Add a new int64 add merge operator, also with Java API #14149

Chessray · 2025-11-24T16:02:16Z

The previous PR was based on @alanpaxton's personal repository. This one is now out of Evolved Binary's own space. @alanpaxton's original description is copied for clarification.

Supercedes #6884 and #6877 (cc @adamretter )

This branch/PR is based on a copy of the code in #6884, which given the age of the PR we chose to restart, though the core of the merge operator is carried over.

This merge operator adds int64_t values. At a cursory glance, this may appear similar to UInt64AddOperator, but this merge operator handles signed numbers. It can also handle both Addition or Subtraction by merging either positive or negative integers.

Values are stored into the database using 8-bit variable-byte encoding (as suggested by @pdillinger). Because the length is known, we do not require a bit flag for continuation. So for smaller positive numbers the value stored has the advantage of also consuming less bytes than UInt64AddOperator. The most significant stored byte is a 2s complement value which is sign-extended on decoding.

Therefore the range -128..127 can be stored in 1 bytes, -32768..32767 in 2 bytes, etc.
Zig-zag encoded values are in turn encoded as varints in the data. Varints now implement the 8-bit variable-length encoding (known length) suggested by @pdillinger.

A Java API to this merge operator has been added. In addition, a small Java utility is provided which implements the same encoding as the merge operator.

Changing the UInt64MergeOperator to use a similar varint encoding would require that a "new" operator be created, in order to avoid backward compatibility breaking.

The Makefile now builds a single merge_operators_test binary which combines the GTEST for this merge operator with that of stringappend. This addresses your concerns re additional test binaries.
I have regenerated TARGETS as per instructions.

@adamretter

Add back int64_add operator, unify operator tests Start to re-integrate int64_add merge operator. The core of the implementation (by @adamretter, from PR facebook#6884) and associated tests. “Each additional test binary adds substantial work in linking and substantial space (~200MB) to each build.” Therefore we now build a single merge_operators_test binary which at present links the GTESTs from int64add_test.cc and stringappend_test.cc

Build a Java API for the new Int64AddMergeOperator that looks like all the other merge operators. Add tests. Individual operator tests which are part of merge_operators_test shouldn’t be in TEST_MAIN_SOURCES Add int64 merge operator to the tests which mention the other merge operators.

Include the header that says `extern “C” { … `

Implement encoding and zigzag in Java so that we can test it more thoroughly.

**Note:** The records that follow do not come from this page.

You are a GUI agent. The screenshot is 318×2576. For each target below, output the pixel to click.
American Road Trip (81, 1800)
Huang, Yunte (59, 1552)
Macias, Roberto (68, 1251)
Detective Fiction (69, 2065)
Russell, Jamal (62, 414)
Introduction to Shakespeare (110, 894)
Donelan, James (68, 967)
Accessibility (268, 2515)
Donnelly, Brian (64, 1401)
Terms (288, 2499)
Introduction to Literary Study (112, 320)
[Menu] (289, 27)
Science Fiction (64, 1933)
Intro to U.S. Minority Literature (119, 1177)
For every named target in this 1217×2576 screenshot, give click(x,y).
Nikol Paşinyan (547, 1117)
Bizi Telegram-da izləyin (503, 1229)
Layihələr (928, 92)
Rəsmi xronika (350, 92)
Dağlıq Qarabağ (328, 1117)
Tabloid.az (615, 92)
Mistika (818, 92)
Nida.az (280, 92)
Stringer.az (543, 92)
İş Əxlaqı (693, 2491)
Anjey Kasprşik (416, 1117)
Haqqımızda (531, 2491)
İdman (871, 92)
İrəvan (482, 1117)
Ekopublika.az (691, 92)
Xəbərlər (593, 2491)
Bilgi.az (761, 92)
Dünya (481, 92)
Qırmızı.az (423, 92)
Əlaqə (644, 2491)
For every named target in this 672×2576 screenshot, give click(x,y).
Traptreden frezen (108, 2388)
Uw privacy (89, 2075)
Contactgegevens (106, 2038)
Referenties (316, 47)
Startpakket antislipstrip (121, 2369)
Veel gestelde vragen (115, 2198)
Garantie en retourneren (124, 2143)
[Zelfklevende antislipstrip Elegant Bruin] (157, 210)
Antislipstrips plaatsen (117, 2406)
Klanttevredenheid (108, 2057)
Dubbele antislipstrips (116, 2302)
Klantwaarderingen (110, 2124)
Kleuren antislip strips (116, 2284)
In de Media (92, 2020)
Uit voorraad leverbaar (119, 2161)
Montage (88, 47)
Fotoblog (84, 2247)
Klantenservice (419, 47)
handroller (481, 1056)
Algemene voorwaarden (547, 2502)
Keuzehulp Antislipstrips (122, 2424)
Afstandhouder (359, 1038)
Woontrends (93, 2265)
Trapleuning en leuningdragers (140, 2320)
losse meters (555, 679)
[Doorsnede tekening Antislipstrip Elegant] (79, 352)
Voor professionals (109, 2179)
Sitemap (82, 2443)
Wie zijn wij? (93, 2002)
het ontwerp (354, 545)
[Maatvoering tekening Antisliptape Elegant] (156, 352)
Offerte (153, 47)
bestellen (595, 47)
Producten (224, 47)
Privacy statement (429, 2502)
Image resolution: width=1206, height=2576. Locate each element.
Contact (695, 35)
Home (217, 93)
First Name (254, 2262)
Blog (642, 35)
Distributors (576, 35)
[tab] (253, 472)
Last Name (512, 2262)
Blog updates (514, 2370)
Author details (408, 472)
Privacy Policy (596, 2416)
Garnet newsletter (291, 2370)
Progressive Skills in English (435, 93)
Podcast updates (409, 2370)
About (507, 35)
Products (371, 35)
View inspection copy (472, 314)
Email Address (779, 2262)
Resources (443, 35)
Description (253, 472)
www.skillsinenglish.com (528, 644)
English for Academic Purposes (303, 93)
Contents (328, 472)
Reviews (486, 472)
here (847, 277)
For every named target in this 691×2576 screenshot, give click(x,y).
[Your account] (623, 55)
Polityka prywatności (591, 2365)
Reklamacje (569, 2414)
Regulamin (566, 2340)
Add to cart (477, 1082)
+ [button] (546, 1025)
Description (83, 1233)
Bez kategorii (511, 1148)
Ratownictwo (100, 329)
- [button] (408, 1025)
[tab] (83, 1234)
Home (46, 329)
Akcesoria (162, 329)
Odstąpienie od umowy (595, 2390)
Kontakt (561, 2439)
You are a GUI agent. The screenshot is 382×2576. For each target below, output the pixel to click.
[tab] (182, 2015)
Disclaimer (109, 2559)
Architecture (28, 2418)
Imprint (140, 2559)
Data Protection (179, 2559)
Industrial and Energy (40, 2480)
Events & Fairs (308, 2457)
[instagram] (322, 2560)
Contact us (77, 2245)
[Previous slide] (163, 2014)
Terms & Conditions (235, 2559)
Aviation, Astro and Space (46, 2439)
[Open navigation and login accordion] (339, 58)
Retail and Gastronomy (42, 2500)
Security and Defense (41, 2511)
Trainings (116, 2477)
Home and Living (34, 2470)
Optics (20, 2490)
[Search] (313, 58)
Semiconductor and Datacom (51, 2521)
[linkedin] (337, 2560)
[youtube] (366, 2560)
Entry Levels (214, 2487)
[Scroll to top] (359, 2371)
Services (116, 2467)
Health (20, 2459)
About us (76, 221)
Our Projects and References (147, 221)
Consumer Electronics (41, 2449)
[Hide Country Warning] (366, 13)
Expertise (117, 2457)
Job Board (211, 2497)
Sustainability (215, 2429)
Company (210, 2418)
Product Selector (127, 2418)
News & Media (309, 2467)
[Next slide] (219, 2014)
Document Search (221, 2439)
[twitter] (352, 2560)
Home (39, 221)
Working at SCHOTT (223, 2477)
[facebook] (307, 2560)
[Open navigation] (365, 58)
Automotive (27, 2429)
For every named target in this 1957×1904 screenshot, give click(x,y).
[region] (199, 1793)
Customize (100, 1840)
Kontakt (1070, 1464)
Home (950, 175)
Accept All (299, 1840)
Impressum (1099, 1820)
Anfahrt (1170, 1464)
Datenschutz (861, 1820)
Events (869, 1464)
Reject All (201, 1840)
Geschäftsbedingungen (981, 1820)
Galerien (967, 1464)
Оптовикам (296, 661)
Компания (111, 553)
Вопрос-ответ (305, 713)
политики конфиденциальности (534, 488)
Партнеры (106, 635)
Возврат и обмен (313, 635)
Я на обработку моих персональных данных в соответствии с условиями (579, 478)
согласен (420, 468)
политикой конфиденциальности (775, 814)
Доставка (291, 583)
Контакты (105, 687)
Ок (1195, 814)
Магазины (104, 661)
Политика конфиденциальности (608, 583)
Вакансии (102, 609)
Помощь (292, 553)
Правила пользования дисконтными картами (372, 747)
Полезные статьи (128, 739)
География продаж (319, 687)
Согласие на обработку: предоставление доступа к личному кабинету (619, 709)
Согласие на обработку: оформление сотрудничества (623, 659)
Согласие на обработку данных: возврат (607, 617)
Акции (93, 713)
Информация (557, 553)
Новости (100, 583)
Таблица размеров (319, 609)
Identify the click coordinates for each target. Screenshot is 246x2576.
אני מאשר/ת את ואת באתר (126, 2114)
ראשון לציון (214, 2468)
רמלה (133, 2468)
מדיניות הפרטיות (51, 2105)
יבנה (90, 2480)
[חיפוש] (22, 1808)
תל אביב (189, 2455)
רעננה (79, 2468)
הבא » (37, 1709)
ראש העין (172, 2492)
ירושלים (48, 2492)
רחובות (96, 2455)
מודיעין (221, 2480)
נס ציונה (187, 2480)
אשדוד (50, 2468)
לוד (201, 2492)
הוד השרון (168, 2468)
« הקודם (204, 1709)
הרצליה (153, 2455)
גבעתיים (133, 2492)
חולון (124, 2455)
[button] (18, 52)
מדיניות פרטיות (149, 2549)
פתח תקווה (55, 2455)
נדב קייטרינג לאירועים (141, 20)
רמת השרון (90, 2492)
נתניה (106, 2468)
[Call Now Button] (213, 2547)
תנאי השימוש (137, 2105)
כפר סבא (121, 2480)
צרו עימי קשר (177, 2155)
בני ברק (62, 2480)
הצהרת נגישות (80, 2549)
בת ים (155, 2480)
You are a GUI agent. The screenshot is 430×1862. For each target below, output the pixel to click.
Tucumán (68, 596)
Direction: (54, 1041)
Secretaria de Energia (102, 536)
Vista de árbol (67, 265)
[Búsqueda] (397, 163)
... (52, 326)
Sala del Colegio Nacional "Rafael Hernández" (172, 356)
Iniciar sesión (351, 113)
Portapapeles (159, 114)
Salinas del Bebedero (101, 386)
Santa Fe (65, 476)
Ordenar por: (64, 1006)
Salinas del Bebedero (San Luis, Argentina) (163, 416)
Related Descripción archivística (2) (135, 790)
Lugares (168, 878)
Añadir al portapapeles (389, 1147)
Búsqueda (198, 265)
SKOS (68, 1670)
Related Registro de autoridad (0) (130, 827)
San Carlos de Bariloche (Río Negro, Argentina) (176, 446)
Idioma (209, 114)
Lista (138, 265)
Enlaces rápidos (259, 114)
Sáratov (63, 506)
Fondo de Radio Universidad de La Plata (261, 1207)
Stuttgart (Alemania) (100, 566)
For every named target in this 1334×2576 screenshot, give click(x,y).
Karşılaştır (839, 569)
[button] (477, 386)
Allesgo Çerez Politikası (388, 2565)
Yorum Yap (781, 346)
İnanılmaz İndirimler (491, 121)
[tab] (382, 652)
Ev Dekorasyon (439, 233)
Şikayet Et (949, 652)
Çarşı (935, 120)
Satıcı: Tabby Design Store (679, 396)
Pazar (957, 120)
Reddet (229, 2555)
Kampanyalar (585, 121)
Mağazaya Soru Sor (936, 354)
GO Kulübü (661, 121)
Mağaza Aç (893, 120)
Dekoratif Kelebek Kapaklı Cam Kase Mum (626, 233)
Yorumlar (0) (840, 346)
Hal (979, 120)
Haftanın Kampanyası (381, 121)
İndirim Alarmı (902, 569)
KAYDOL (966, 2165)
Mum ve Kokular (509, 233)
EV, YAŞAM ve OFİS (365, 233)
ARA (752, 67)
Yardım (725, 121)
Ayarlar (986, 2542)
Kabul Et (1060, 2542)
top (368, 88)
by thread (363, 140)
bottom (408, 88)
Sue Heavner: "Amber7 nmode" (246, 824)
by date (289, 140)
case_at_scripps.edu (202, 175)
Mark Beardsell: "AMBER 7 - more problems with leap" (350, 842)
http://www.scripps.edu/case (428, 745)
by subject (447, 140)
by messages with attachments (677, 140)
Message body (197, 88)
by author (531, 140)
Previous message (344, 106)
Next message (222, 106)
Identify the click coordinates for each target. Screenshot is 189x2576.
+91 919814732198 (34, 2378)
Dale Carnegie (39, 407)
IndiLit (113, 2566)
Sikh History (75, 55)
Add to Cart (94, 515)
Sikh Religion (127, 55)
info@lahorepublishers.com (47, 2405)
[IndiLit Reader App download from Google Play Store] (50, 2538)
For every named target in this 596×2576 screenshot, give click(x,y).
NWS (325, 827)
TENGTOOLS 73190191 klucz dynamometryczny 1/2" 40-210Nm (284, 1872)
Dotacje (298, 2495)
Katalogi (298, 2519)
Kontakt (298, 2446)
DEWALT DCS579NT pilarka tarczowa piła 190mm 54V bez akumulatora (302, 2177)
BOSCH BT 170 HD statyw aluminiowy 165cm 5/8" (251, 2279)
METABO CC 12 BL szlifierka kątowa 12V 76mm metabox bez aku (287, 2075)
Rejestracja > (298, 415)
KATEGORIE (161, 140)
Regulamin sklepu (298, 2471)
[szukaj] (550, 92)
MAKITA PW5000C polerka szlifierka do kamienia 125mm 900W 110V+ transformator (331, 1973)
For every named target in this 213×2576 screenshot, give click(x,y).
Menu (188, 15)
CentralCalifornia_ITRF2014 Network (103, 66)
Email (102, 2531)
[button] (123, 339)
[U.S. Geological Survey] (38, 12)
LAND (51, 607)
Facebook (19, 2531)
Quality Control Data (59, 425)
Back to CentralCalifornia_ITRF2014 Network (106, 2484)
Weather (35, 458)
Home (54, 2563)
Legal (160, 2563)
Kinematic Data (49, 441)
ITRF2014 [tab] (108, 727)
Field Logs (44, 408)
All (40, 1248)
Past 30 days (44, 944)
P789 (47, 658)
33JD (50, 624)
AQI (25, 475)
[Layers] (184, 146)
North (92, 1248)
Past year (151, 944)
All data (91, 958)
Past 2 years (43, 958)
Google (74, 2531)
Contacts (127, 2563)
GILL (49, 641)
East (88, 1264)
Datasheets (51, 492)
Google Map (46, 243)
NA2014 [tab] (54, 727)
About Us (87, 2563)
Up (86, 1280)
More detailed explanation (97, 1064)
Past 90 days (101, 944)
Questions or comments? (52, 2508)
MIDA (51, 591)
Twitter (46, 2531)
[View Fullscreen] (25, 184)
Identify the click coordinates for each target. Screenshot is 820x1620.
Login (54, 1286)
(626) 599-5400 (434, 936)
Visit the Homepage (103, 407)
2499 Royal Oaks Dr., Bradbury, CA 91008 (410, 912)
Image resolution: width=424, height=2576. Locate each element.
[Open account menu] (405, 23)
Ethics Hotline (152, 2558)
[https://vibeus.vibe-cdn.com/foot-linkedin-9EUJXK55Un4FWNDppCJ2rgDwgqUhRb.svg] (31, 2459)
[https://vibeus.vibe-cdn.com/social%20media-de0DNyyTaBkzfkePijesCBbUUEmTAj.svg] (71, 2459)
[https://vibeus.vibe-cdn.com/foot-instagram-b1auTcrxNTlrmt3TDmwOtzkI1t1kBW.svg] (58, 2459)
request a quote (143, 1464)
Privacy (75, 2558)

Exporting the int64 merge operator to Java requires support for encoding to make it useful. It also requires that support in order to test it from Java.

Accidentally re-introduced deleted loading code when rebasing. Now removed that again, and added the loading of the new int64add merge operator into the new loading code. Moved the new int64add operator into ROCKSDB_NAMESPACE because that’s where the other merge operators are. Split the class into .h and .cc

In the context in which we use them (values in RocksDB (key,value)-pairs, value lengths are always known, so they do not need a continuation bit and a 7-bit encoding, but can be encoded more efficiently as an 8-bit encoding. This has the added advantage of being consistent with fixed size encodings, which can be seen as having trailing-zeros in the most significant bytes, which are truncated in this encoding.

Fix the test inheritance

$ python3 buckifier/buckify_rocksdb.py

The problem only shows up when ASSERT_STATUS_CHECKED=1, i.e. running changed merge_operators_test under CI

make format doesn’t format this but does complain

Don’t need to turn them into zigzag first. There end up being 2 branches in encoding anyway, but there’s perhaps a little less actual code all told.

Changed format in core C++ 8 bit varint encoding, so the Java shadow implementation (used for testing) needs to work the same way.

stdout or stderr was causing a decoding error. Make the error mode “backslashreplace” instead of the default “strict” so we have a chance of seeing the output.

meta-cla · 2025-11-24T16:02:31Z

Hi @Chessray!

Thank you for your pull request and welcome to our community.

Action Required

In order to merge any pull request (code, docs, etc.), we require contributors to sign our Contributor License Agreement, and we don't seem to have one on file for you.

Process

In order for us to review and merge your suggested changes, please sign at https://code.facebook.com/cla. If you are contributing on behalf of someone else (eg your employer), the individual CLA may not be sufficient and your employer may need to sign the corporate CLA.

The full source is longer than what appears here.